473,395 Members | 1,386 Online
Bytes | Software Development & Data Engineering Community
Post Job

Home Posts Topics Members FAQ

Join Bytes to post your question to a community of 473,395 software developers and data experts.

converting floating point types round off error ....

Consider the equation (flight dynamics stuff):

Yaw (Degrees) = Azimuth Angle(Radians) * 180 (Degrees) /
3.1415926535897932384626433832795 (Radians)

There's a valid reason to use single precision floating point types.
The number of decimal digits guaranteed to be correct on my
implementation is 6. (i.e numeric_limits < float >::digits10 = 6 )

If I'm reading the IEEE standard, I'd could paraphrase the issue
surrounding conversion to a string and back _without_ loss of
precision as follows:

If a float is correct to a decimal string with a least 6 significant
decimal digits, and then converted back to a float, then the final
number must match the original.

IOW: given
float a = 1. F ;
float aa = 0. ;
std::stringstream s ;
s. precision ( 6 ) ;
s << std::scientific << a ;
s >aa;
assert ( a != aa ) ;

No sweat

I have to serialize the Yaw answer above. The question: Is it safe to
state that my PI representation is useless beyond six significant
digits? I'd like for the C++ source to reflect my Matlab models but
I'm starting to get concerned here with the conversion aspect.

Is there a good source out there that will show me how far out I could
represent a value ( say PI ) for both single and double precision
before truncation/round off loss kicks in? ( I tend to struggle with
numeric_limits at times + coupled with all the idiosyncrasies of
machines and floating point types )
Oct 4 '08 #1
7 4753
ma740988 <ma******@gmail.comkirjutas:
Consider the equation (flight dynamics stuff):

Yaw (Degrees) = Azimuth Angle(Radians) * 180 (Degrees) /
3.1415926535897932384626433832795 (Radians)

There's a valid reason to use single precision floating point types.
The number of decimal digits guaranteed to be correct on my
implementation is 6. (i.e numeric_limits < float >::digits10 = 6 )
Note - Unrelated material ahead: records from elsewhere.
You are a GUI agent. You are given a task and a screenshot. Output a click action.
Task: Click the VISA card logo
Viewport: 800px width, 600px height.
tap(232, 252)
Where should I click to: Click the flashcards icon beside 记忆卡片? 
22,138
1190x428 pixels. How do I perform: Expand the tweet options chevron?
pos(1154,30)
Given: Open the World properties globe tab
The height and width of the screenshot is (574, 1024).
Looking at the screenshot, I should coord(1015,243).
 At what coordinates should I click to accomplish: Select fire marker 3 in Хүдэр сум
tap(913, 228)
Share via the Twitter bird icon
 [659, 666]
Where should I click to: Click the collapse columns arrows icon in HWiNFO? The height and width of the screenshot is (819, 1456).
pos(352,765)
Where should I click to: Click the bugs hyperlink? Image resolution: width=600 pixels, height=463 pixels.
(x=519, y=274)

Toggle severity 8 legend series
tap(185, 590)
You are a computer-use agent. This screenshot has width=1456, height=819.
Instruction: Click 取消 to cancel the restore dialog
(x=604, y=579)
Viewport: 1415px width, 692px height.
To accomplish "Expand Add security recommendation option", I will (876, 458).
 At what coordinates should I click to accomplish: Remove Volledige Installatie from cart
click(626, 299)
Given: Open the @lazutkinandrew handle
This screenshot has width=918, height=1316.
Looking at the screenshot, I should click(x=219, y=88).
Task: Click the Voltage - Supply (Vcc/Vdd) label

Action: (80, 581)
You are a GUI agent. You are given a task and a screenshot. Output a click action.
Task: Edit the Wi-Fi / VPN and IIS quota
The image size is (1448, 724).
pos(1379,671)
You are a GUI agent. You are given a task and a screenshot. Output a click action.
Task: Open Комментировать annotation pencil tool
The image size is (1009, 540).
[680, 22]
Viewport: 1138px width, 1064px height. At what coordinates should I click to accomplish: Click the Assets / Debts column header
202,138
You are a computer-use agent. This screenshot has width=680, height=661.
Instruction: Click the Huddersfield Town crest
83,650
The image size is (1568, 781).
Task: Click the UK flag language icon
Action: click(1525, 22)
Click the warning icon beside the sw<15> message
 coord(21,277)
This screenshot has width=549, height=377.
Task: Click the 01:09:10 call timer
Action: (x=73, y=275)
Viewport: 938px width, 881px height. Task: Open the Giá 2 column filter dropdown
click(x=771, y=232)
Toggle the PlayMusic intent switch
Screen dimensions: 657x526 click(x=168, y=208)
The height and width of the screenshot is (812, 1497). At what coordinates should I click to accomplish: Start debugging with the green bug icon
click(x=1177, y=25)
If I'm reading the IEEE standard, I'd could paraphrase the issue
surrounding conversion to a string and back _without_ loss of
precision as follows:

If a float is correct to a decimal string with a least 6 significant
decimal digits, and then converted back to a float, then the final
number must match the original.

IOW: given
float a = 1. F ;
float aa = 0. ;
std::stringstream s ;
s. precision ( 6 ) ;
s << std::scientific << a ;
s >aa;
assert ( a != aa ) ;
You mean: assert(a==aa) ?
>
No sweat

I have to serialize the Yaw answer above. The question: Is it safe to
state that my PI representation is useless beyond six significant
digits? I'd like for the C++ source to reflect my Matlab models but
No, it's not safe to assume that. The sizes of most types, including
float, are implementation-specific, so there is no guarantee that the
float ever needs only 6 digits.

Moreover, floating-point numbers are by nature inexact, so there seems to
be not much point for requiring the *exact* equality after serialization
and deserialization. Any numeric algorithms using the result should be
stable against slight deviations.
I'm starting to get concerned here with the conversion aspect.

Is there a good source out there that will show me how far out I could
represent a value ( say PI ) for both single and double precision
before truncation/round off loss kicks in? ( I tend to struggle with
Do you mean the truncation and rounding performed by the compiler when
compiling the literal constant in the code into the double
representation? Why should you worry about this?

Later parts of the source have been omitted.